Stated problem
Rewrite the lines from the one with "Given: Pick Order a device in the chat" to the one with "click(1133, 378)", replacing "Given" with "Task" and changing nothing else.

[Records]

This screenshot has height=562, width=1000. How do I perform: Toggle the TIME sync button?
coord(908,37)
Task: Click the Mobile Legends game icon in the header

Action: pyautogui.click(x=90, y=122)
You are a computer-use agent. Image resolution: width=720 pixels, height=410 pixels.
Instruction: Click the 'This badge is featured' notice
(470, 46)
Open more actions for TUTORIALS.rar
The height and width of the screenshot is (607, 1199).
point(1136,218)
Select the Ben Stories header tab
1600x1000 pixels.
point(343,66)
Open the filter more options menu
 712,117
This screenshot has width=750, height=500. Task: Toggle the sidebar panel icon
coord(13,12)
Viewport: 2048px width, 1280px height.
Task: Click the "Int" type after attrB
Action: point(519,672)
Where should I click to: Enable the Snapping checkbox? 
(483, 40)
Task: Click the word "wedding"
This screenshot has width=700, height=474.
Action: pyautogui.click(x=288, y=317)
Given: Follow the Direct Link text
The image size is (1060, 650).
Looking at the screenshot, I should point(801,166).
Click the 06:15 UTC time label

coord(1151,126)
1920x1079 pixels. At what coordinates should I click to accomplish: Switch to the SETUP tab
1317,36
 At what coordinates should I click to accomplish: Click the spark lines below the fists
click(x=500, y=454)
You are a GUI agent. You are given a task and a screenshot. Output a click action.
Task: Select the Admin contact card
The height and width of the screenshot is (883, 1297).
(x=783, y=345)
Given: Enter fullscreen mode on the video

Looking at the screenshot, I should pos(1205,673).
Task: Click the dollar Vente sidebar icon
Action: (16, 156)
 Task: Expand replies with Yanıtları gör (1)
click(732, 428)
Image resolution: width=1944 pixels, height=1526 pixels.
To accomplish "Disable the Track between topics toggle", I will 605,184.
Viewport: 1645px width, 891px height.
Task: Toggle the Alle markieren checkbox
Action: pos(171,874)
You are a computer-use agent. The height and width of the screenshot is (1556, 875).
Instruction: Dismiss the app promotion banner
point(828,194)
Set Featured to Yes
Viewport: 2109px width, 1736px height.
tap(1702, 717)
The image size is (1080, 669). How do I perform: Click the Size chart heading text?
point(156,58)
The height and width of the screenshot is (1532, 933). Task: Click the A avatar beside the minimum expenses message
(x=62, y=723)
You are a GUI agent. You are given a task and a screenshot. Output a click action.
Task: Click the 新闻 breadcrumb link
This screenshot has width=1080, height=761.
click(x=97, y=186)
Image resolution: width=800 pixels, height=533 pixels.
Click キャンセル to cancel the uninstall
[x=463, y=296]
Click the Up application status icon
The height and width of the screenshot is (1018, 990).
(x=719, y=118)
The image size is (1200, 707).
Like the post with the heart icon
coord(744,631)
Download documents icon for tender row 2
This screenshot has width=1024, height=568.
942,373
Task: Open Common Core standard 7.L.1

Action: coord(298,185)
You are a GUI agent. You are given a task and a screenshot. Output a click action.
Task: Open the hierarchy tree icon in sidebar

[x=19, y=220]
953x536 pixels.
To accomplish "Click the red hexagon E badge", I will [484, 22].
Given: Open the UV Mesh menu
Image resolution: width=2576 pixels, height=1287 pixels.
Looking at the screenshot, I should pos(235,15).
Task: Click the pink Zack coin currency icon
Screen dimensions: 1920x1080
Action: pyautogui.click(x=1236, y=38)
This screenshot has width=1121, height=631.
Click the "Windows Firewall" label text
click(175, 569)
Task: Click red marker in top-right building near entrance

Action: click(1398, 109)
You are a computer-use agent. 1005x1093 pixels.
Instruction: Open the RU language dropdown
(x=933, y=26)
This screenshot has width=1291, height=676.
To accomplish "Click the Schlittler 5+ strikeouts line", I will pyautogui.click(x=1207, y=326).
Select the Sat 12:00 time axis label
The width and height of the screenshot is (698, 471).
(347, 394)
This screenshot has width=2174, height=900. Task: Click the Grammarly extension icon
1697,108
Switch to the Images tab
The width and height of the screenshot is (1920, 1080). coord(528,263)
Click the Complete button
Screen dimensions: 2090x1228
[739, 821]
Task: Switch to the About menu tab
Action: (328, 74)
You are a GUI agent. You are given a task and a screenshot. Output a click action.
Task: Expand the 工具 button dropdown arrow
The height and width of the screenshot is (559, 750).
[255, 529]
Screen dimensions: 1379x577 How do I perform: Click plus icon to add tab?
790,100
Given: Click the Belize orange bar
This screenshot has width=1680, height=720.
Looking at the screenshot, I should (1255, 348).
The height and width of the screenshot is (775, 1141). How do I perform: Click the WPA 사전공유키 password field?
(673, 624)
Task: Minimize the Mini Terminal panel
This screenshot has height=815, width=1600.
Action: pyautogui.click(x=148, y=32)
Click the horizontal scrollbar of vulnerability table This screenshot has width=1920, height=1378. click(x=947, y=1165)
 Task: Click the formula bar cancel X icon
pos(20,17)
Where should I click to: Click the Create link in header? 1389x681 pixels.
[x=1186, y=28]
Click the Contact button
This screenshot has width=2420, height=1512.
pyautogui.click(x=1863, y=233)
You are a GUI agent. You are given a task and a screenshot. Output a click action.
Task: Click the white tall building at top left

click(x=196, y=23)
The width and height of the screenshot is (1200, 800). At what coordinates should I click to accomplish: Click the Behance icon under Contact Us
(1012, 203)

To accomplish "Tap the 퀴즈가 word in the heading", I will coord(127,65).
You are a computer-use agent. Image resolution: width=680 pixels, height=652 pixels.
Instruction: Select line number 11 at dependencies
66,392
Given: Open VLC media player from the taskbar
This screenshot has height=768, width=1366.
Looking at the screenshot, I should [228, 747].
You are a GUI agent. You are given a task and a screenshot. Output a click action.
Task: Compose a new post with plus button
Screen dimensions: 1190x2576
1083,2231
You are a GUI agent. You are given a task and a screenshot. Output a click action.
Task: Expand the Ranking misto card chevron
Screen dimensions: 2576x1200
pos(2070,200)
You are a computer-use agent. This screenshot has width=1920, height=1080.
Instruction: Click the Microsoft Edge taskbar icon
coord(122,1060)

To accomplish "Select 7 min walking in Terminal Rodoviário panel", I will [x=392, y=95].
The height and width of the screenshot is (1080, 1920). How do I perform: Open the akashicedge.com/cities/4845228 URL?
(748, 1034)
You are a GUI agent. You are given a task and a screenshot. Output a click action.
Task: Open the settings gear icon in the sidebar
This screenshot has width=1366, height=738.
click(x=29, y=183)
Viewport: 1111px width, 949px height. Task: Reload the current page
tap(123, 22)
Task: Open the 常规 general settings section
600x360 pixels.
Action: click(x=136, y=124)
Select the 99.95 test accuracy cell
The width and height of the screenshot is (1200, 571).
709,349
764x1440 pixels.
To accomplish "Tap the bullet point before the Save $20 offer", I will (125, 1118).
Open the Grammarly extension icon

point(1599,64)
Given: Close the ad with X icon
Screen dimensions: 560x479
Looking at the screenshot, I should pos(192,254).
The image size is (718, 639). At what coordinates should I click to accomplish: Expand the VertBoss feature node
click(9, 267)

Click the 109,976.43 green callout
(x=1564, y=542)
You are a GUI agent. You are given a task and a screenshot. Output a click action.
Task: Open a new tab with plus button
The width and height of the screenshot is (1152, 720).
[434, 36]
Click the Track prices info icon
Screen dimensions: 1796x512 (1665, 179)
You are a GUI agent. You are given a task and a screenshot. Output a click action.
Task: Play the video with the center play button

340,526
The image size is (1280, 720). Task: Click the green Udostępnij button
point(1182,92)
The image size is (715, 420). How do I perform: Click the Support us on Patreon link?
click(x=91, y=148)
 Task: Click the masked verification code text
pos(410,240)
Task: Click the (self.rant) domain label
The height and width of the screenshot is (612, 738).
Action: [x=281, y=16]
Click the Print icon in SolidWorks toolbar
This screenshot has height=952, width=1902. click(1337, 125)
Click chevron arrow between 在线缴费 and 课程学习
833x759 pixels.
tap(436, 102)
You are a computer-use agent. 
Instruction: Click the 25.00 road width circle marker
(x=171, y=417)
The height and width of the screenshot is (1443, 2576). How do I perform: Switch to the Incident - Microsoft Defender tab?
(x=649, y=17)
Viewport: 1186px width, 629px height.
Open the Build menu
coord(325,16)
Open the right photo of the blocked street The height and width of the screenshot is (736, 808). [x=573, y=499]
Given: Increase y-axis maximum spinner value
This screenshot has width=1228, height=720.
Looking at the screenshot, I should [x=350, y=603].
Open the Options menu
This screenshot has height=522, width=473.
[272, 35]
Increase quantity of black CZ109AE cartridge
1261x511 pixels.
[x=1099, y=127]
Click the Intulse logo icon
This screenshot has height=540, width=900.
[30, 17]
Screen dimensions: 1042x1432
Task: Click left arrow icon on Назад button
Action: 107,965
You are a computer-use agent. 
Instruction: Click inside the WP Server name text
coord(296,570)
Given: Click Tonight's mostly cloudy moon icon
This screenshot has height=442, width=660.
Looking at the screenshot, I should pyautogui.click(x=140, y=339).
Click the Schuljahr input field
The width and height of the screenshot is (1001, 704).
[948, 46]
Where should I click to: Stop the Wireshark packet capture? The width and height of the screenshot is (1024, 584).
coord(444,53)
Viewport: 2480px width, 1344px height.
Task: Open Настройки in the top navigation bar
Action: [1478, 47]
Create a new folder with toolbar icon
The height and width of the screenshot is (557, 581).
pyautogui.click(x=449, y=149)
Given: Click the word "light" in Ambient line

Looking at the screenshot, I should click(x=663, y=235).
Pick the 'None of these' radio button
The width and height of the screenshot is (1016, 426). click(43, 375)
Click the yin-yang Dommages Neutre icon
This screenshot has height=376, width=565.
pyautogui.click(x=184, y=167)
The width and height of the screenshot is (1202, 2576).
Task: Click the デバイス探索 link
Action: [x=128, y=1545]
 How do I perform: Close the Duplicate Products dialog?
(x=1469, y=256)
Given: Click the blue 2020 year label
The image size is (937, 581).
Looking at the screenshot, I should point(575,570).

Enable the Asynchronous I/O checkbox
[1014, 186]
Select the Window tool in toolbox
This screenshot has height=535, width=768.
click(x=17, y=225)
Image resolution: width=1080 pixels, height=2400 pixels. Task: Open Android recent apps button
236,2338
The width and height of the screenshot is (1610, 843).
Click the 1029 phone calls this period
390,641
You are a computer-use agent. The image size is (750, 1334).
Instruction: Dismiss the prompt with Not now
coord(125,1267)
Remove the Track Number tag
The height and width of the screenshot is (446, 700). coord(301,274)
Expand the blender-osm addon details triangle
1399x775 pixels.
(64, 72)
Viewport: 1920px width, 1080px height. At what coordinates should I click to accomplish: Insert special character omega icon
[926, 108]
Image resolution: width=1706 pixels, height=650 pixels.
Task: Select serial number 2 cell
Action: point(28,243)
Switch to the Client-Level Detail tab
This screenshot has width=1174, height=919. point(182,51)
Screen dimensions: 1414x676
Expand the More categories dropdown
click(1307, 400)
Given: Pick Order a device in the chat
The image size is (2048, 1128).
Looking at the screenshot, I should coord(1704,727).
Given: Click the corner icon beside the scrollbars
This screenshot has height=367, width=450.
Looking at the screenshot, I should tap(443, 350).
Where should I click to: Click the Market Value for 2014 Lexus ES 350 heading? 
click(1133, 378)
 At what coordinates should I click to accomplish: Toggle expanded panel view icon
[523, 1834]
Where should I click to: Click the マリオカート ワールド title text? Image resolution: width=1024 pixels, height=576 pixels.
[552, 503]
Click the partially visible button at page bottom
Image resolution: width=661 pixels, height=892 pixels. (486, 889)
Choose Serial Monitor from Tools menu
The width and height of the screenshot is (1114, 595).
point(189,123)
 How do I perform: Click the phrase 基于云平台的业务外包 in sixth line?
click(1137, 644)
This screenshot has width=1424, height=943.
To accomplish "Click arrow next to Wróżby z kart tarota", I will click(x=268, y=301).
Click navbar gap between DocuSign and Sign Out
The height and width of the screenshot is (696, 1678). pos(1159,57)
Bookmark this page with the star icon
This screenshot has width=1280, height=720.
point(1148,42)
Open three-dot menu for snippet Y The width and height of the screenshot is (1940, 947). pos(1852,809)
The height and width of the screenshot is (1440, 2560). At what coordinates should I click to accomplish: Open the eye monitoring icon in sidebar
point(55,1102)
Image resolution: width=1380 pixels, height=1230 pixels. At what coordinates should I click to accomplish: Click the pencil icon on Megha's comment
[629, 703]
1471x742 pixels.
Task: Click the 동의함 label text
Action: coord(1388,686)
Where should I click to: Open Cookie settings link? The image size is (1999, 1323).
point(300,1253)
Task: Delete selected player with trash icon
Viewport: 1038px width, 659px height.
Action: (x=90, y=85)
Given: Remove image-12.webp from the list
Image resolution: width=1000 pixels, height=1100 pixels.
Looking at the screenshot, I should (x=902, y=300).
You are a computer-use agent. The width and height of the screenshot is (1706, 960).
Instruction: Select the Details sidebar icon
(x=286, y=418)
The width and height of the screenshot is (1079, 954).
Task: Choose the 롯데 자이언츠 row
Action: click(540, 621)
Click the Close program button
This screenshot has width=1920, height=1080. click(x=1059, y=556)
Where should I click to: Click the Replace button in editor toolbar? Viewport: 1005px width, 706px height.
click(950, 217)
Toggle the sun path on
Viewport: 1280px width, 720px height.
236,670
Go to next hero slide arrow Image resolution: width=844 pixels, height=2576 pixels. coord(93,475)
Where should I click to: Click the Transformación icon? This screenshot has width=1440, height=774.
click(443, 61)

Complete answer
Task: Pick Order a device in the chat
The image size is (2048, 1128).
Looking at the screenshot, I should coord(1704,727).
Task: Click the corner icon beside the scrollbars
This screenshot has height=367, width=450.
Looking at the screenshot, I should tap(443, 350).
Where should I click to: Click the Market Value for 2014 Lexus ES 350 heading? 
click(1133, 378)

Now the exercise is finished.